SciPy provides expit as a numerically stable implementation of the sigmoid function. Use it instead of writing 1 / (1 + np.exp(-z)) to avoid overflow warnings for large negative values of \(z\).

Decision Boundary¶

The model predicts \(Y = 1\) when \(P(Y = 1 \mid x) > 0.5\), which occurs when \(\beta_0 + \beta_1 x > 0\). The decision boundary is the value of \(x\) where the predicted probability equals 0.5:

\[ x^* = -\frac{\beta_0}{\beta_1} \]

For the multivariate case with predictor vector \(\mathbf{x}\), the decision boundary becomes a hyperplane in feature space.

Comparison with Linear Regression¶

Aspect	Linear Regression	Logistic Regression
Response type	Continuous	Binary (0 or 1)
Model output	Predicted value \(\hat{y}\)	Predicted probability \(\hat{p}\)
Link function	Identity	Logit (log-odds)
Estimation method	OLS (closed-form)	MLE (iterative)
Loss function	Sum of squared residuals	Negative log-likelihood

Summary¶

Logistic regression extends the linear modeling framework to binary outcomes by applying the sigmoid function to a linear predictor. The parameters are estimated by maximum likelihood rather than least squares, and the coefficients are interpreted in terms of log-odds rather than direct changes in the response. SciPy's scipy.special.expit and scipy.optimize.minimize provide the building blocks for fitting the model from scratch.

Exercises¶

Exercise 1. Implement the sigmoid function and evaluate it at \(z = -5, -2, 0, 2, 5\). Verify the symmetry property \(\sigma(-z) = 1 - \sigma(z)\).

Solution to Exercise 1

import numpy as np
from scipy.special import expit

for z in [-5, -2, 0, 2, 5]:
    s = expit(z)
    s_neg = expit(-z)
    print(f"sigma({z:2d})={s:.4f}, sigma({-z:2d})={s_neg:.4f}, sum={s+s_neg:.4f}")

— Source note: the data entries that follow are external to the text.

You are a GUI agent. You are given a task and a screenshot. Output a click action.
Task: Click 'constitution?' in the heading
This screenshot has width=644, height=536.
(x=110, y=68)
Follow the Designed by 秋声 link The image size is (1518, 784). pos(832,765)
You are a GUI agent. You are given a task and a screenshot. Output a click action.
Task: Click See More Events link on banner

Exercise 2. Fit a logistic regression using scipy.optimize.minimize on the data: hours = [1, 2, 3, 4, 5, 6, 7, 8, 9, 10], passed = [0, 0, 0, 0, 1, 0, 1, 1, 1, 1]. Find the decision boundary (the number of hours where \(P(\text{pass}) = 0.5\)).

Solution to Exercise 2

import numpy as np
from scipy.optimize import minimize
from scipy.special import expit

hours = np.array([1, 2, 3, 4, 5, 6, 7, 8, 9, 10])
passed = np.array([0, 0, 0, 0, 1, 0, 1, 1, 1, 1])

def neg_ll(params, x, y):
    p = expit(params[0] + params[1] * x)
    p = np.clip(p, 1e-12, 1 - 1e-12)
    return -np.sum(y * np.log(p) + (1-y) * np.log(1-p))

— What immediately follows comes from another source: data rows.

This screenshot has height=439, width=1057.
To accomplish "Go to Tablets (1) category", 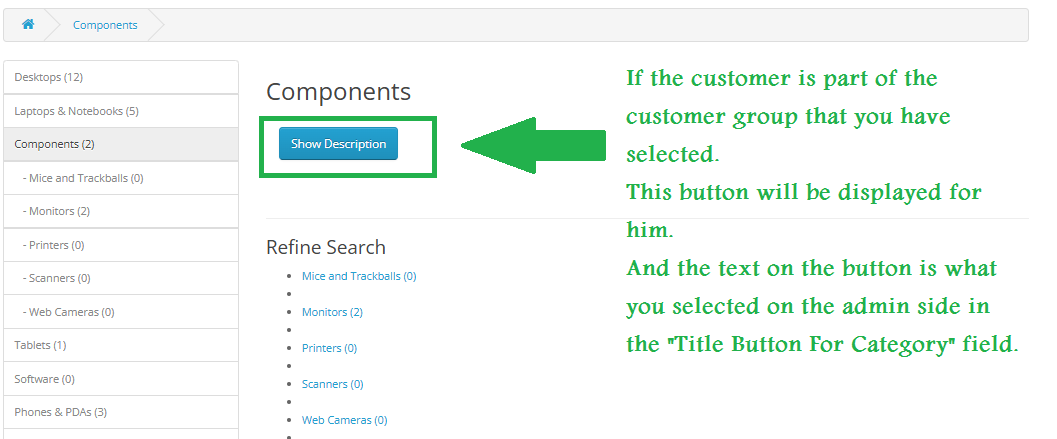I will pyautogui.click(x=40, y=345).
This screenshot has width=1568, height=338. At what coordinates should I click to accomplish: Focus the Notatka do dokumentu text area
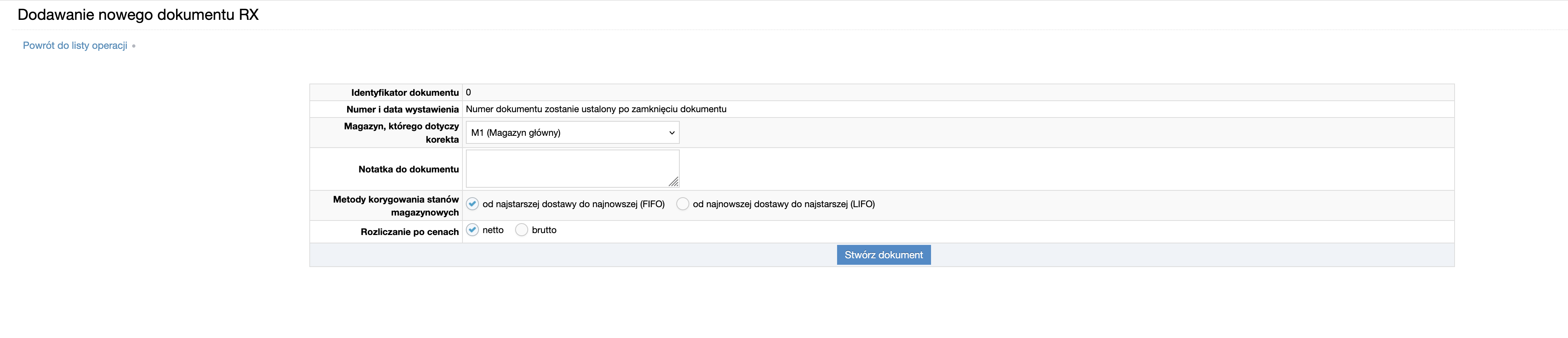[572, 168]
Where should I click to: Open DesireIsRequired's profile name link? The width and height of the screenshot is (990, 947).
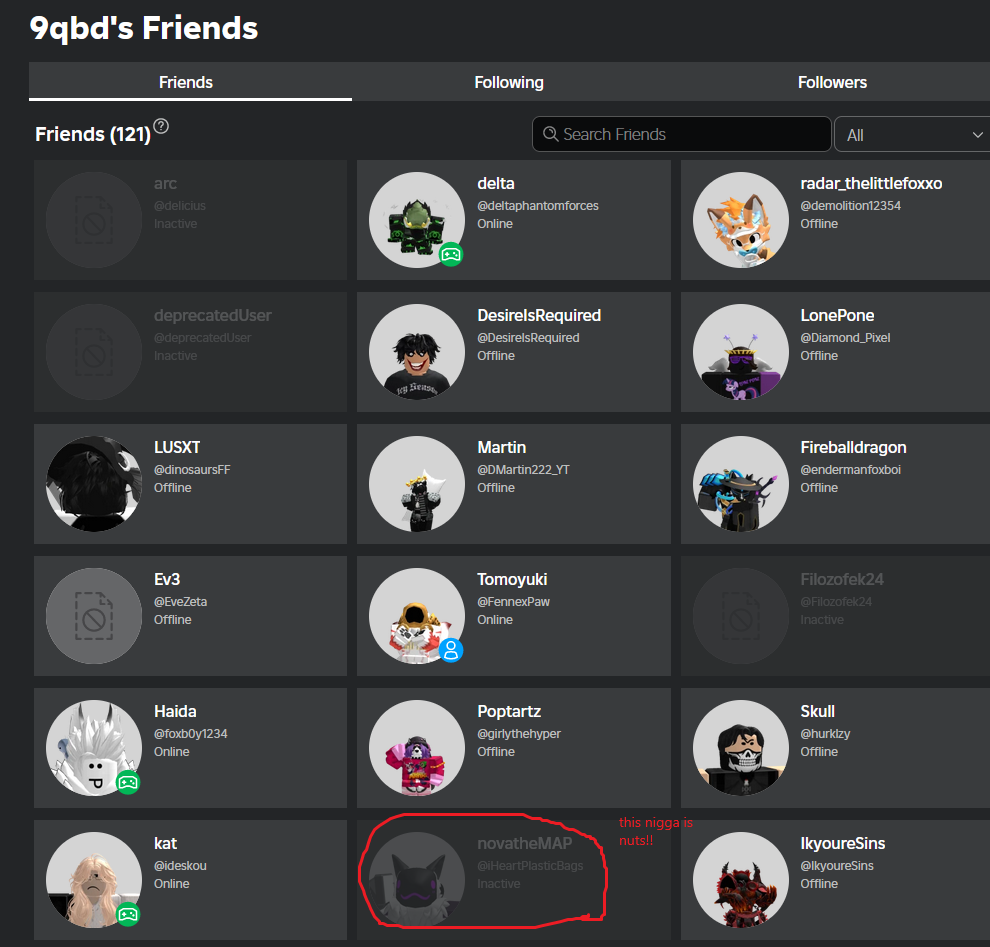[539, 315]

result = minimize(neg_ll, x0=[0, 0], args=(hours, passed))
b0, b1 = result.x
boundary = -b0 / b1
print(f"b0={b0:.4f}, b1={b1:.4f}")
print(f"Decision boundary: {boundary:.2f} hours")

Exercise 3. Plot the fitted logistic curve from Exercise 2 alongside the data points. Mark the decision boundary on the plot.

Solution to Exercise 3

import numpy as np
import matplotlib.pyplot as plt
from scipy.optimize import minimize
from scipy.special import expit

hours = np.array([1, 2, 3, 4, 5, 6, 7, 8, 9, 10])
passed = np.array([0, 0, 0, 0, 1, 0, 1, 1, 1, 1])

def neg_ll(params, x, y):
    p = np.clip(expit(params[0] + params[1]*x), 1e-12, 1-1e-12)
    return -np.sum(y*np.log(p) + (1-y)*np.log(1-p))

res = minimize(neg_ll, x0=[0, 0], args=(hours, passed))
b0, b1 = res.x
x_plot = np.linspace(0, 11, 200)
plt.plot(x_plot, expit(b0 + b1*x_plot), 'b-', label='Logistic curve')
plt.scatter(hours, passed, c='red', zorder=5, label='Data')
plt.axvline(-b0/b1, ls='--', color='gray', label=f'Boundary={-b0/b1:.1f}')
plt.xlabel('Hours')
plt.ylabel('P(Pass)')
plt.legend()
plt.show()